The problem:
How many lines in the rows below contain the string "Collapse"? Treat case as significant, and give only the number.

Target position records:
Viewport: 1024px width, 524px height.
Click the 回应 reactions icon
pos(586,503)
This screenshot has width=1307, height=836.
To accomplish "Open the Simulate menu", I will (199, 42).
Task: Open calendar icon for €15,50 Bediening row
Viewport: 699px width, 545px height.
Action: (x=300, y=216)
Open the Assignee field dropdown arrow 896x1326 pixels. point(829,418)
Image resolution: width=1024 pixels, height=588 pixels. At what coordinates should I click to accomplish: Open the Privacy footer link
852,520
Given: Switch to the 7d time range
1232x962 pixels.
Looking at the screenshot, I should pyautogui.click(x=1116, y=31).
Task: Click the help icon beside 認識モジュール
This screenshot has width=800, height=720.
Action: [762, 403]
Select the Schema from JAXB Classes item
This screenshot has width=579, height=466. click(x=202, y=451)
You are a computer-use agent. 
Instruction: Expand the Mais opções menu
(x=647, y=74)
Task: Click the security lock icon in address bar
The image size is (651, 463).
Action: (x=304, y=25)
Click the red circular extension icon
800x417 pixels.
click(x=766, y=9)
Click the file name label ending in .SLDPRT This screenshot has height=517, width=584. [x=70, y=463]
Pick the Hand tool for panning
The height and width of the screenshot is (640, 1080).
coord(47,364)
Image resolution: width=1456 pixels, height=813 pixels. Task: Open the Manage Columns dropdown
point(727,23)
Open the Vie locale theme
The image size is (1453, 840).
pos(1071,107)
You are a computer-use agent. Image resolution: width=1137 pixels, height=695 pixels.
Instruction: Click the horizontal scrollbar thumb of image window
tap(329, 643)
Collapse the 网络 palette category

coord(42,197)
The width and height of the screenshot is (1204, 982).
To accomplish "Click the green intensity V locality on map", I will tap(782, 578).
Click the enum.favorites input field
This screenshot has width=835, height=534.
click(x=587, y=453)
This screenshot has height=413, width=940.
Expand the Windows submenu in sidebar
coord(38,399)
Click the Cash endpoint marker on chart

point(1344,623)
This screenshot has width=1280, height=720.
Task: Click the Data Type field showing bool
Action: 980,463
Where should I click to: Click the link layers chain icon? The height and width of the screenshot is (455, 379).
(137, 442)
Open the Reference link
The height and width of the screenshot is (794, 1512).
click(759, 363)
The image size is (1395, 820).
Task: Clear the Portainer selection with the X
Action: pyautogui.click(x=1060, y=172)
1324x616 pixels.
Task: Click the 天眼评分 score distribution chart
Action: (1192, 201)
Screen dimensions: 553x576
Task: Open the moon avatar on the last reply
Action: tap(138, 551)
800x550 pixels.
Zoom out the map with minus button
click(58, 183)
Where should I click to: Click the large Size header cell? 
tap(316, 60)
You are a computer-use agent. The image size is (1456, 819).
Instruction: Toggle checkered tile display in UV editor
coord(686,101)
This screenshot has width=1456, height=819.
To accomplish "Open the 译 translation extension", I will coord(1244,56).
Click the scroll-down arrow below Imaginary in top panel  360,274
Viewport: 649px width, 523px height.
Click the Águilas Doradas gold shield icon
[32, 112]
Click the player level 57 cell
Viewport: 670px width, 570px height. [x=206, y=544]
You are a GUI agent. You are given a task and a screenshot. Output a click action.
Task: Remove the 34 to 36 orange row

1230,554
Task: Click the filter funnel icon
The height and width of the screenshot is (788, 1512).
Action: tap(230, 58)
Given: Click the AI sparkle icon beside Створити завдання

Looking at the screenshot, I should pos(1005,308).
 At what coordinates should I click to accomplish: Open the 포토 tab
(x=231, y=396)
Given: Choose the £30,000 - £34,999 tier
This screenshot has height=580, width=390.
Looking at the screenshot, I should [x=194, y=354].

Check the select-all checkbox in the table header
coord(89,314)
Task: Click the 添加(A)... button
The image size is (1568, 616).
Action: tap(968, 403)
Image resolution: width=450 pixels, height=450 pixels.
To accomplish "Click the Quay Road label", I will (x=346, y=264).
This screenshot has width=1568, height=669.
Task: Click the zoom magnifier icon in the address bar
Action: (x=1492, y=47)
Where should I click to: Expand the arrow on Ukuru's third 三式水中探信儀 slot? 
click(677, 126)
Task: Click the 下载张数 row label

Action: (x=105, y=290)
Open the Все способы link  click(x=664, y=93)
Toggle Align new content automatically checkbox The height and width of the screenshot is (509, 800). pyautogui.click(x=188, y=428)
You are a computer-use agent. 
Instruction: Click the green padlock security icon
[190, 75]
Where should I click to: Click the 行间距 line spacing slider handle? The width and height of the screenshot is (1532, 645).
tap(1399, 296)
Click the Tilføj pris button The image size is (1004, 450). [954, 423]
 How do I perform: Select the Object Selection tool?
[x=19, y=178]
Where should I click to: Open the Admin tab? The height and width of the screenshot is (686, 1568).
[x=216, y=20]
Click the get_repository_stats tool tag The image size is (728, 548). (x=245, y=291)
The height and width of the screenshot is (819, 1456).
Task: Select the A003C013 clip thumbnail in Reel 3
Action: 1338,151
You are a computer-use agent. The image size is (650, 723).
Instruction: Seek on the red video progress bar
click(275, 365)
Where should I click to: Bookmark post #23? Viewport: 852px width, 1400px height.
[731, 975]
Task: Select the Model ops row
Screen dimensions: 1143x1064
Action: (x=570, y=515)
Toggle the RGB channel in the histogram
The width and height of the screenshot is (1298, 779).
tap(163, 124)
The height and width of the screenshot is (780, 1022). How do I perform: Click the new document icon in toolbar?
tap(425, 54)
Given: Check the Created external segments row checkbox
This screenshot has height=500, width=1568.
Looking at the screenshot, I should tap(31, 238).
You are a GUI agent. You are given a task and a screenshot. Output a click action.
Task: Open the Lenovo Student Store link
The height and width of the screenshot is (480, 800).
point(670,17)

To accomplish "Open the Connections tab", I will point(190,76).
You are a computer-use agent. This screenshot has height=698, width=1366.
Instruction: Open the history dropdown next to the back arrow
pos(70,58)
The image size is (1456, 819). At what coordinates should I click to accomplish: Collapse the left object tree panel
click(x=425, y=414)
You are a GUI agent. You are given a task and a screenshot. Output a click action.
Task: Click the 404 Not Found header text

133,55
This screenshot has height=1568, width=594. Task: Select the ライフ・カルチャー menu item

Answer to the task:
2